Das Prekariat scheint allgegenwärtig, und mit dem Begriff „prekär“ lassen sich nicht nur Arbeitsverhältnisse klassifizieren, sondern nahezu alle Lebensbereiche beschreiben. Anstatt schichtübergreifende Solidarität zu befördern, wie es in Feuilletondebatten romantisch herbei gesehnt wurde, verhält es sich mit dem Prekariat wie mit jedem Begriff, der vielseitig anwendbar wurde: „Prekär“ wirkt ermüdend und dient nur noch dazu, eine Wirklichkeit zu beschreiben, die, um ein Lieblingswort von Frau Merkel zu zitieren, als „alternativlos“ wahrgenommen wird.

Damit wird schon in der Wortverwendung erkennbar, was die zunehmende Prekarisierung der Gesellschaft tatsächlich ist: Ein gewolltes Herrschaftsinstrument. Ausgedehnt auf alle Erwerbsformen ist es nur noch der Elite möglich, nicht dazugerechnet zu werden und sich den Auswirkungen zu entziehen.

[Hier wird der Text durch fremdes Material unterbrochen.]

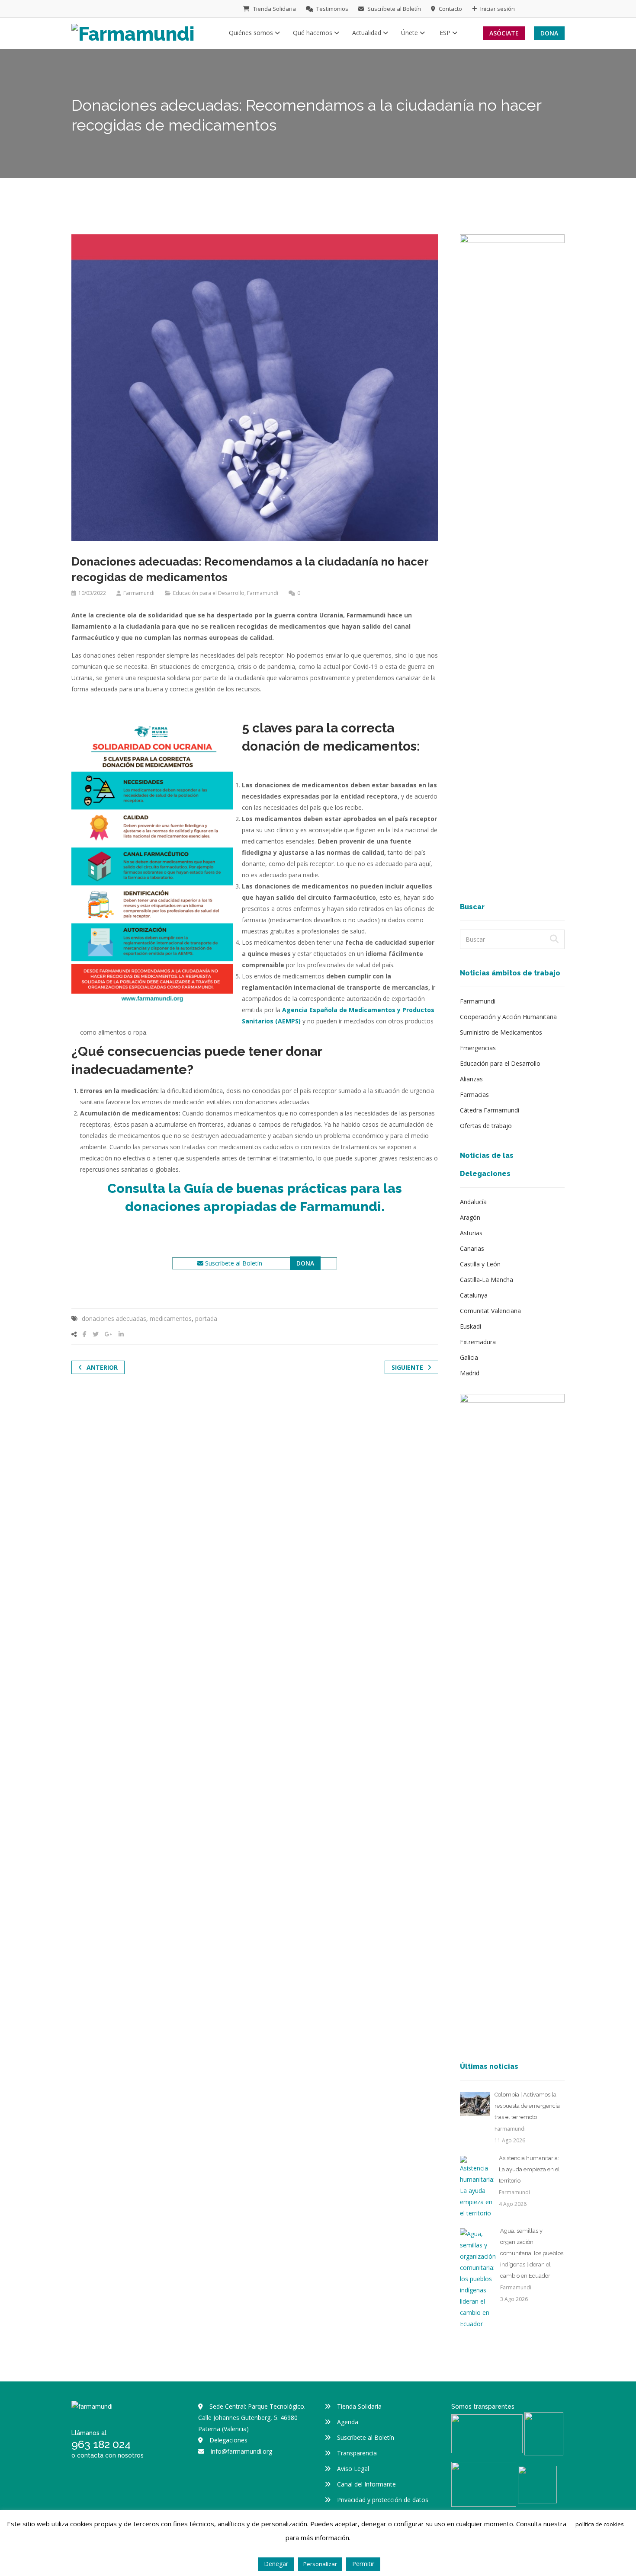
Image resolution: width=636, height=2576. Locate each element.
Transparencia (357, 2453)
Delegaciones (228, 2440)
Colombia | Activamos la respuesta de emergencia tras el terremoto (527, 2105)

Der zunehmenden Anzahl von Betroffenen hingegen ist es aufgrund der immer geringer werdenden Ressourcen und Nischen immer schwerer möglich, dagegen anzugehen.

Aber die Hoffnung stirbt zuletzt, und vielleicht weilt der Herakles, der der Hydra das lebenswichtige Haupt abschlagen wird, bereits unter uns.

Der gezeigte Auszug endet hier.